REQUIREMENT: Copy every line of the data in which the word "agent" occurs.

INPUT MATERIAL:

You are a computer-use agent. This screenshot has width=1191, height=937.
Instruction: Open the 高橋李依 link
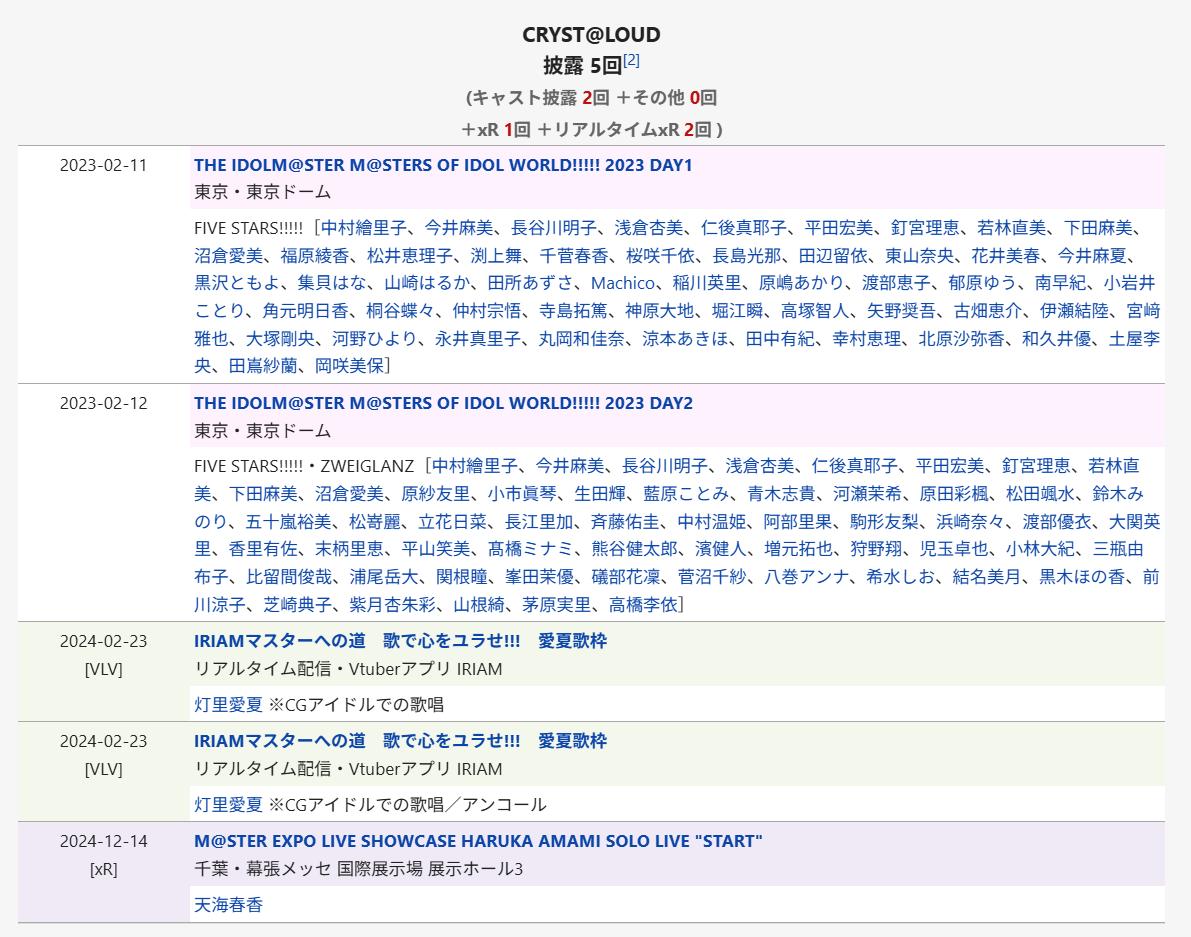click(643, 605)
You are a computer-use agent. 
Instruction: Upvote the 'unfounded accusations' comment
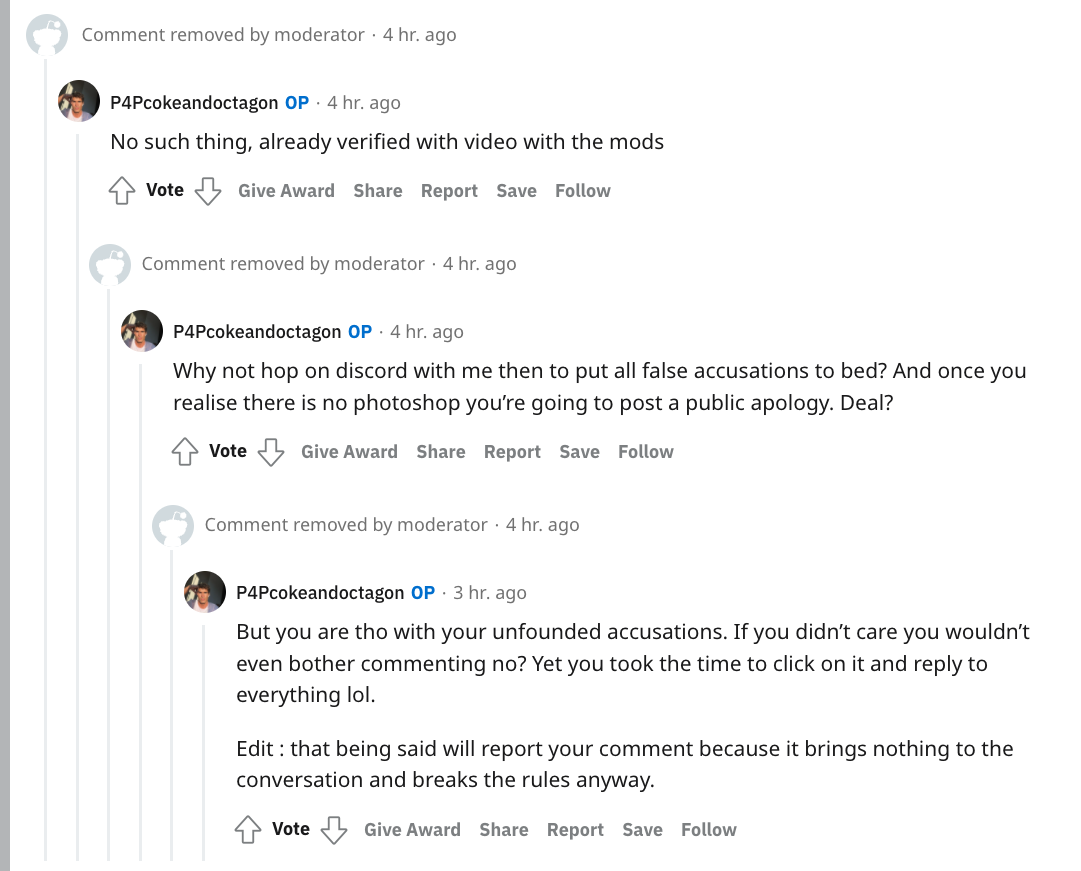(247, 830)
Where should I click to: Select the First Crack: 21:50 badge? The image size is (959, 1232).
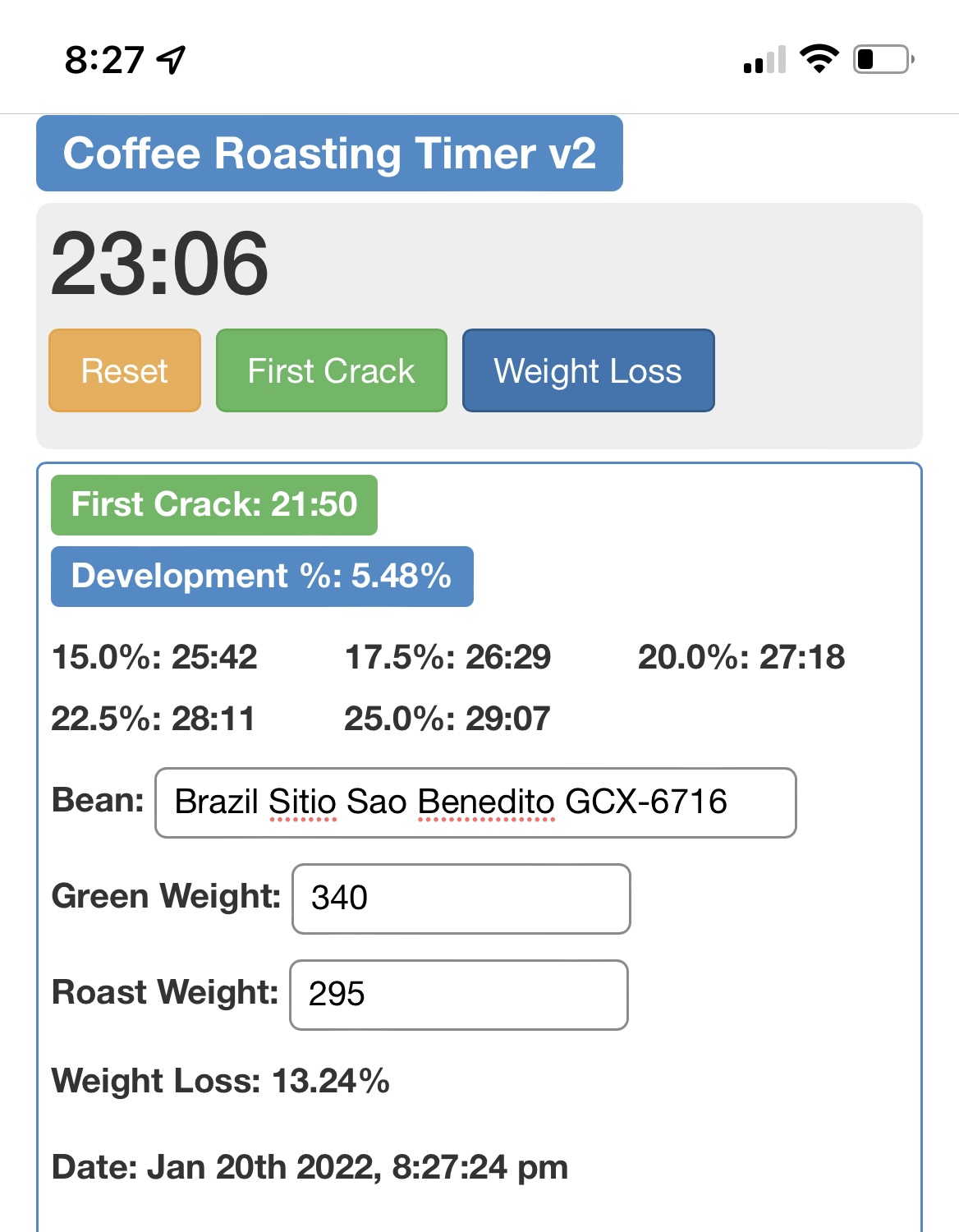tap(214, 504)
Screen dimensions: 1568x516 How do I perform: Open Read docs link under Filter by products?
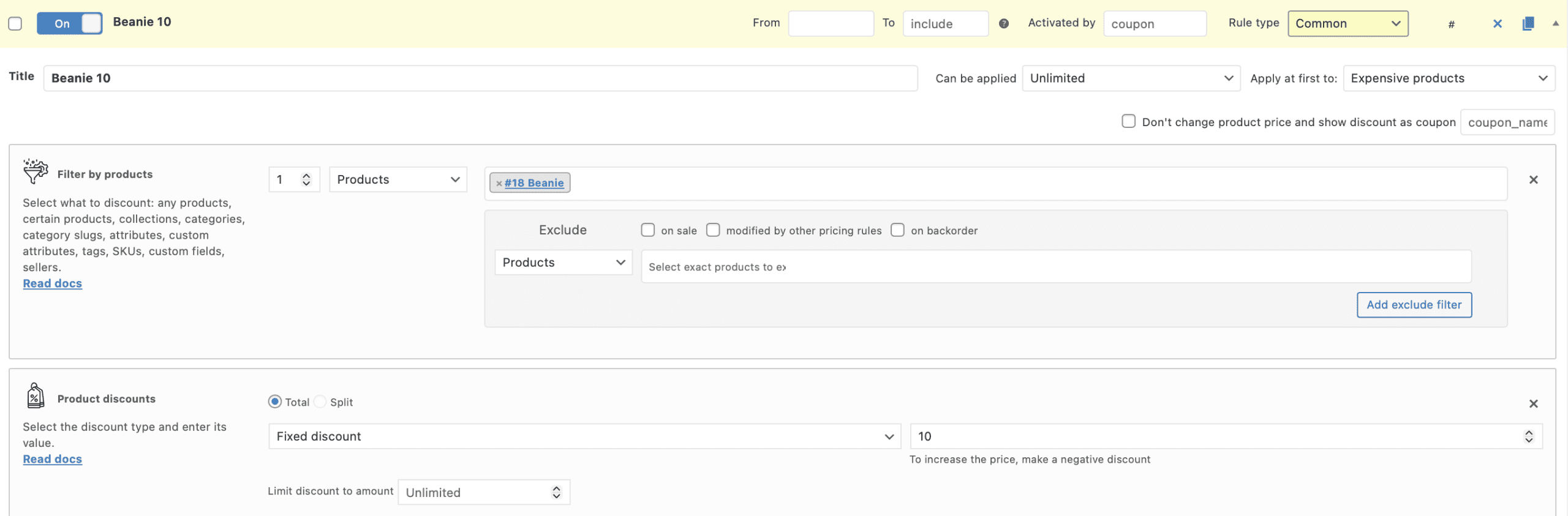(x=53, y=283)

ANSWER AREA:
You are a computer-use agent. This screenshot has width=1191, height=937.
You are a computer-use agent. 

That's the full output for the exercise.